\documentclass[11pt]{article}
\usepackage[margin=1in]{geometry}
\usepackage{hyperref}
\usepackage{booktabs}
\usepackage{amsmath}
\usepackage{graphicx}
\usepackage{enumitem}

\title{ActiveWiki: A RAG-Augmented POMDP Framework for Cognitive Benchmarking}
\author{Strategy Arena Research}
\date{May 17, 2026}

\begin{document}
\maketitle

\begin{abstract}
We introduce ActiveWiki, a retrieval-augmented controller for partially observable decision processes (POMDPs) motivated by the Dragon Labyrinth benchmark. The method records solved trajectories, clusters them into reusable state patterns, and injects nearest-case memory at decision time. On a 1,000-game Dragon Labyrinth validation slice, the existing structured controller Oracle-X1 wins 142 games, while Oracle-X2 ActiveWiki wins 138. The systems overlap on 65 wins, but ActiveWiki uniquely solves 73 games that Oracle-X1 misses; their union reaches 215 wins. These results suggest that case retrieval is not a replacement for explicit structure, but a complementary cognitive substrate for hidden-state tasks where topology and local context interact.
\end{abstract}

\section{Motivation}
The Dragon Labyrinth benchmark was designed to test whether explicit structure can outperform brute-force compute in a partially observable environment. Prior work showed that a compact structured agent could outperform pure search and frontier language models.

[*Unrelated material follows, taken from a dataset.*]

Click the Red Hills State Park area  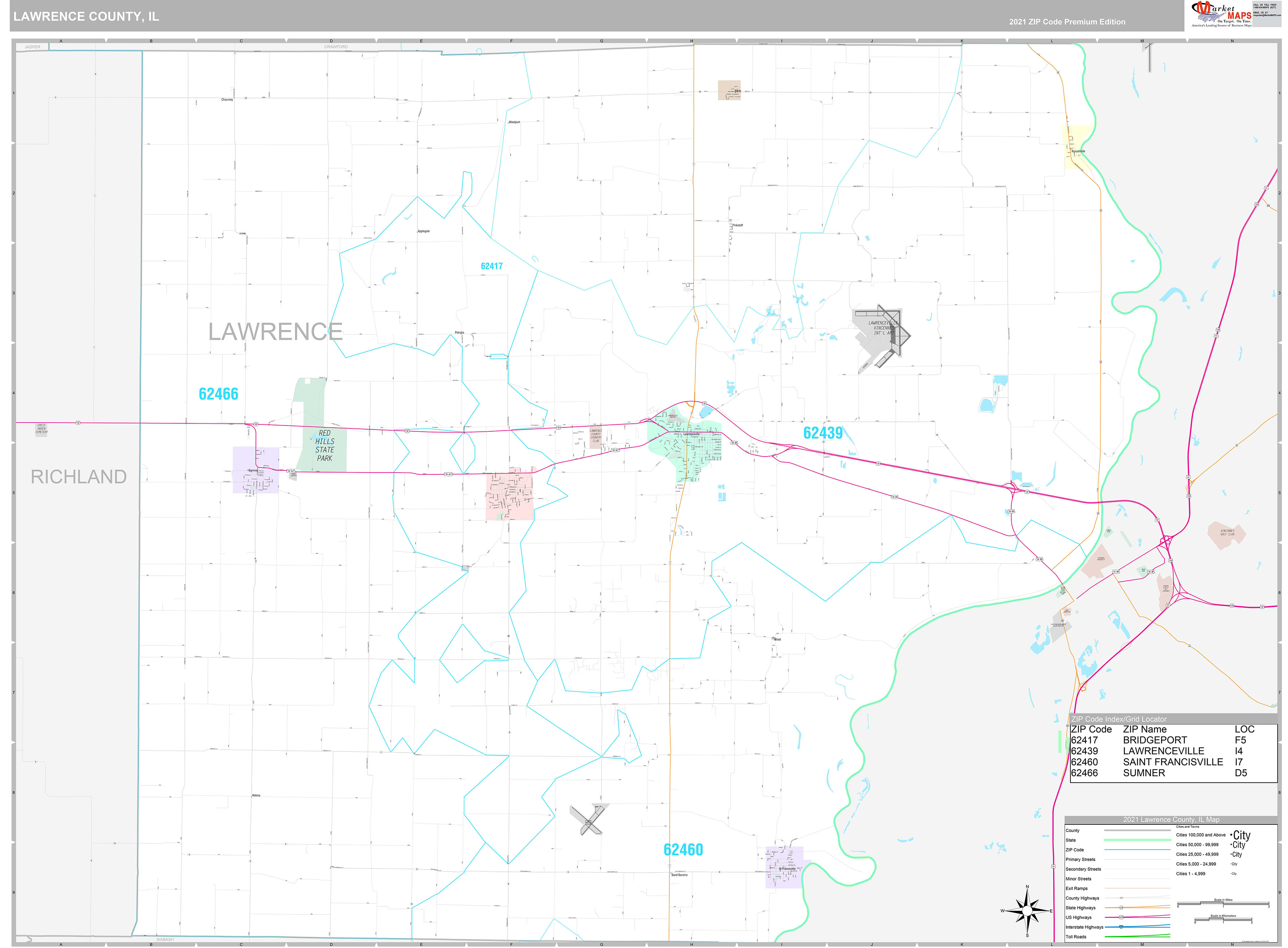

ActiveWiki asks a narrower question: can a wiki of solved cases improve decision quality when the current state resembles a historical trap, corridor, or transition pattern?

\section{Method}
ActiveWiki has three stages. First, it logs successful and failed trajectories across 5,000 training games. Second, it derives topology-aware features and clusters cases into eight recurring state families. Third, at runtime, the controller retrieves nearest cases and injects a compact recommendation into the existing decision stack.

\section{Validation}
\begin{table}[h]
\centering
\begin{tabular}{lrr}
\toprule
System & Wins / 1000 & Win rate \\
\midrule
Oracle-X1 structured controller & 142 & 14.2\% \\
Oracle-X2 ActiveWiki & 138 & 13.8\% \\
Both systems win & 65 & 6.5\% \\
Oracle-X1 only & 77 & 7.7\% \\
Oracle-X2 only & 73 & 7.3\% \\
Union selector & 215 & 21.5\% \\
\bottomrule
\end{tabular}
\caption{Dragon Labyrinth validation summary.}
\end{table}

The key result is not that ActiveWiki beats Oracle-X1 in isolation. It does not. The key result is complementarity: 73 unique ActiveWiki wins indicate that retrieval captures cases the structured controller misses.

\section{Interpretation}
ActiveWiki supports a pragmatic hypothesis for cognitive benchmarking: hidden-state tasks may need both structured state estimation and case memory. A POMDP agent that only searches can miss known failure motifs, while a pure memory system can overfit. A hybrid controller can select between them when the retrieved case is sufficiently similar and empirically reliable.

\section{Limitations}
The current evidence comes from a single benchmark family. The selector policy is still manual and should be replaced by a calibrated gate. Future work should test transfer to other POMDP environments, add confidence calibration, and evaluate whether retrieval improves sample efficiency without introducing brittle shortcut behavior.

\section{Conclusion}
ActiveWiki is best understood as a retrieval layer for cognitive control, not as an end-to-end replacement for reasoning. Its main contribution is empirical: in Dragon Labyrinth, case memory and explicit structure solve partially different games. That complementarity is the operational signal worth generalizing.

\bibliographystyle{plain}
\bibliography{references}
\end{document}